Moutai’s stock, an investor favorite, jumped as much as 1.5% in Tuesday trading. Shares have rallied more than 20% since March 17 as China — where the epidemic first emerged in end-December — began to ease containment restrictions.
French consumer giants LVMH and L’Oreal SA said earlier this month that a recovery could start soon after the coronavirus caused sales to plunge in the first quarter, as revenue in China is already bouncing back. L’Oreal Chief Executive Officer Jean-Paul Agon said that sales in China — the world’s biggest market for luxury goods — turned positive in March and were on track for a gain of 5% to 10% in April.
LVMH, the owner of Louis Vuitton and Dior, flagged a rapid acceleration in mainland China in April as shoppers clamored to make purchases delayed by lockdowns. Sales in mainland China turned positive in April for Gucci owner, Kering, buoyed by the repatriation of tourist spending and pent-up consumer demand.
But with the Chinese economy shrinking for the first time since at least 1992 last quarter, many consumers are expected to rein in spending. That’s cast doubt on whether the current bout of catching up on purchases thwarted by quarantine measures signals a durable rebound.
The current bounce – or rebound – in the Chinese consumer demand will help global luxury-goods makers mitigate the sales hit in the U.S. and European markets as these nations continue to battle the virus.
The growth in Moutai’s revenue, which relies almost solely on the domestic market for revenue, came despite restaurants and bars staying shut through most of the first quarter.

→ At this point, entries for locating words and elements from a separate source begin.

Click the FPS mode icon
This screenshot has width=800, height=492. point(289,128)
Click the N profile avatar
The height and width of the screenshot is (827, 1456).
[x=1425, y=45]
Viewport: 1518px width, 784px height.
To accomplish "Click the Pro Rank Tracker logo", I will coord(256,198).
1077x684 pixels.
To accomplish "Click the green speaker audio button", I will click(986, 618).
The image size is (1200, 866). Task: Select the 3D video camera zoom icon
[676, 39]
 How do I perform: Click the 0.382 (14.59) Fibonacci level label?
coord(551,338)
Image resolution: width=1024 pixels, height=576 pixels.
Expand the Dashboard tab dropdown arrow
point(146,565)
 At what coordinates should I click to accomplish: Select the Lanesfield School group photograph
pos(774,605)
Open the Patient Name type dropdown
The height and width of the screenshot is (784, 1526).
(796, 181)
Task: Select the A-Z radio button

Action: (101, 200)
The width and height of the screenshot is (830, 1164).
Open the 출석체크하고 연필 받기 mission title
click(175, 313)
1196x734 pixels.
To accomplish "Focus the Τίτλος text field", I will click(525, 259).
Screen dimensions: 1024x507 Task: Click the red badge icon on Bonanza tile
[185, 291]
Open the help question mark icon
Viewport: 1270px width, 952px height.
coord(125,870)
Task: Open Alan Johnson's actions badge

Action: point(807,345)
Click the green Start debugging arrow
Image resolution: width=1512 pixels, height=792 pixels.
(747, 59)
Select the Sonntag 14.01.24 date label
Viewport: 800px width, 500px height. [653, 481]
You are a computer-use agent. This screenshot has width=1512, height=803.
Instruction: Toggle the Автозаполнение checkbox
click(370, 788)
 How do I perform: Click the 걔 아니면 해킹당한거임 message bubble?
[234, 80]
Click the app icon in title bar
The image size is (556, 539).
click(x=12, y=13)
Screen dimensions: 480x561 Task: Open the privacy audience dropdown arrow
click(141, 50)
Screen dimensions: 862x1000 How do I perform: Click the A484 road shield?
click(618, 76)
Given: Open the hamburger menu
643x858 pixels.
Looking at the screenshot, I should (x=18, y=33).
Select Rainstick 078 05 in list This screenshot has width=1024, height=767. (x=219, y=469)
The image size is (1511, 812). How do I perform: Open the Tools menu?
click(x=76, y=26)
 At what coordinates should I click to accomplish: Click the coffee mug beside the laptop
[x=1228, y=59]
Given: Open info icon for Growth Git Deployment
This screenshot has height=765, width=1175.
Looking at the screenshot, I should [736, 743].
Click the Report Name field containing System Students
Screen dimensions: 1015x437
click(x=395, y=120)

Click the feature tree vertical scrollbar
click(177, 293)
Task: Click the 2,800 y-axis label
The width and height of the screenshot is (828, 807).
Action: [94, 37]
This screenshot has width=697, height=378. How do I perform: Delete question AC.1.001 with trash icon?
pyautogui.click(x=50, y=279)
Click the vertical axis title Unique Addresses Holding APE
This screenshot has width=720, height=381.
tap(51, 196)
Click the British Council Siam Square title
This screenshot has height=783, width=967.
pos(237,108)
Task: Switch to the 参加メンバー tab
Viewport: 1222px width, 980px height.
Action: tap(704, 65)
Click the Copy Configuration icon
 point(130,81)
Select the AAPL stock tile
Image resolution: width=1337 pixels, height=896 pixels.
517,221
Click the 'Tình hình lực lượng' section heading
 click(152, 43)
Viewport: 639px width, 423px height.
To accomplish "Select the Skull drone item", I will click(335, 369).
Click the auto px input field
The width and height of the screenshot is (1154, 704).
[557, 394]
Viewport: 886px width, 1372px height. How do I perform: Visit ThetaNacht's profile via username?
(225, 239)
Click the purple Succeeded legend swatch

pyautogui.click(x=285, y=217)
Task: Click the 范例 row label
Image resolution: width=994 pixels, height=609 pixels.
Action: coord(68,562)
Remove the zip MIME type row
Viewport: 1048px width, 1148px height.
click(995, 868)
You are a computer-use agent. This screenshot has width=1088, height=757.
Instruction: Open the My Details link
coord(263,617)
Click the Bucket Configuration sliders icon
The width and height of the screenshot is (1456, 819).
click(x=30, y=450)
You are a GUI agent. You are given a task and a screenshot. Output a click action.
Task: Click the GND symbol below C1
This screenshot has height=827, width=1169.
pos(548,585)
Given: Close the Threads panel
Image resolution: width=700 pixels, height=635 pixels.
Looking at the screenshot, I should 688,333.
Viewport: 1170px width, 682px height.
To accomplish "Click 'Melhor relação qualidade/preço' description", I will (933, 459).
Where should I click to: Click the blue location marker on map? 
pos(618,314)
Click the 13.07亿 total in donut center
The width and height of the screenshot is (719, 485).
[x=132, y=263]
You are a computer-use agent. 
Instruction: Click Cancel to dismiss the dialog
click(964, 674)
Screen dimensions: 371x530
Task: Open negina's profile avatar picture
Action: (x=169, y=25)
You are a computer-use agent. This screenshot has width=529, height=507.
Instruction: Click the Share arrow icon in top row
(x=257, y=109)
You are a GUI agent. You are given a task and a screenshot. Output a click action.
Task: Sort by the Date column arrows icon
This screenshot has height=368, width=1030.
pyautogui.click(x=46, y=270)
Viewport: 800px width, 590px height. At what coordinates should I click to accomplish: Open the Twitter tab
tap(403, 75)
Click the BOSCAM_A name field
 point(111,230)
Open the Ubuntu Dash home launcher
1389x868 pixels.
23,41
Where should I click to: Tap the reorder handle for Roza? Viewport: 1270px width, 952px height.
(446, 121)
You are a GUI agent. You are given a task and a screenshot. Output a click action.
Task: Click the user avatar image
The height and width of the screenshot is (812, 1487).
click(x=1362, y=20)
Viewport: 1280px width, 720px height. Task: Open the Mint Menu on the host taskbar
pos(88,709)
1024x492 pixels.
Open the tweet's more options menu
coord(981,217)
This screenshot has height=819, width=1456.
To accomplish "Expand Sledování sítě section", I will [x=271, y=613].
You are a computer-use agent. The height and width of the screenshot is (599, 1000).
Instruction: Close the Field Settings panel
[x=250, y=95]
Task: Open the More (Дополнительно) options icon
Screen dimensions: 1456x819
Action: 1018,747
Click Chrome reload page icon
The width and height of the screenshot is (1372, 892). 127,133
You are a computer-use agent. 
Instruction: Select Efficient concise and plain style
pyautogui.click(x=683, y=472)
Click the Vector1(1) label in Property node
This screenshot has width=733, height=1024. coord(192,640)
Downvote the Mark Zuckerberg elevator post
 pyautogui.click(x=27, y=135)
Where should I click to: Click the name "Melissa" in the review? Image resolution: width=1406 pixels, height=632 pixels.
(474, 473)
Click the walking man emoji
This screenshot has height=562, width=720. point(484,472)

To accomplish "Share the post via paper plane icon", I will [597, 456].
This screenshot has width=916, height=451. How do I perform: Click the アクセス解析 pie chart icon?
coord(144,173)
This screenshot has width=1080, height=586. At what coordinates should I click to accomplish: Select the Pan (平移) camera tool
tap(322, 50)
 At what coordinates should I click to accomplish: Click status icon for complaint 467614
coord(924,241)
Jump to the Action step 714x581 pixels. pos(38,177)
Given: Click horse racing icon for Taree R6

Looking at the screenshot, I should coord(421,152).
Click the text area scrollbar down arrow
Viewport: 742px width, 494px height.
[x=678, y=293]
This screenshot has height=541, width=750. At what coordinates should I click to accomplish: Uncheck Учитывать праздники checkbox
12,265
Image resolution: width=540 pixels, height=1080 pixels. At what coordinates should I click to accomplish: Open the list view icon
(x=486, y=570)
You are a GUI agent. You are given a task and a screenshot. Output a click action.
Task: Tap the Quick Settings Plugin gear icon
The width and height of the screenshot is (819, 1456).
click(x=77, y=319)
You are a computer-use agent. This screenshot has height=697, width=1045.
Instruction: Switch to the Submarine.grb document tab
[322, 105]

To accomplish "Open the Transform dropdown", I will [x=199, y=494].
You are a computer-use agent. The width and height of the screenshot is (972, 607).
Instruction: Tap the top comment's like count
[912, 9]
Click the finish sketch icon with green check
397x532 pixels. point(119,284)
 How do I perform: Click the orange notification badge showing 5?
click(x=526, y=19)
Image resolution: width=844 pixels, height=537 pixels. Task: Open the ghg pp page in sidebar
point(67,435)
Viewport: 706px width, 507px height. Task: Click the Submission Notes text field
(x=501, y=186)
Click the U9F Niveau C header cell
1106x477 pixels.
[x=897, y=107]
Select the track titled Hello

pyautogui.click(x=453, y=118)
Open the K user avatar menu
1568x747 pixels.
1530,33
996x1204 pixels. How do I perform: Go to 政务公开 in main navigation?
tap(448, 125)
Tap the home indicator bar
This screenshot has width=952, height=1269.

The scarcity of the high-end baijiu helped keep demand strong. Consumers still sought out Moutai’s fiery liquor, which is highly coveted by the growing middle class. The results are a testament to the drink’s staying power throughout the crisis, and consumers’ ability to get access to baijiu bottles despite the restrictions.
Citigroup Inc. analysts including Xiaopo Wei lifted their target price for Moutai by 29% to 1,450 yuan after the better-than-expected earnings and said the distiller provides an unique opportunity for investors in China’s consumer staple sector, given its resilient growth amid volatile market conditions.
Moutai, like fellow premium baijiu maker Wuliangye Yibin Co., also benefited from lucky timing with Lunar New Year, traditionally their peak sales season of the year, falling earlier than usual this year with the holiday starting on Jan. 24. By the time the coronavirus epidemic broke out in earnest in China — the central Chinese city of Wuhan was sealed off on Jan. 23 — distributors had already completed their orders.
So when retail prices of bottles fell in February and March as the epidemic shut down China’s economy, it was distributors whose profits were hurt and not the distillers.
Wuliangye reported 19% profit growth for the first quarter and Jefferies Hong Kong Ltd. analysts raised their target price and earnings estimate for the year for Moutai’s rival. Wuliangye shares rose as much as 4.5% on Tuesday.
The positive results may be a hopeful sign for the rest of the year. Moutai had set a more modest sales growth target of 10% for this year, after revenue rose about 15% for 2019, missing analyst estimates for the first time since 2015. The disappointing results raised concerns that consumer sentiment in China was weakening even before the virus outbreak hit the market.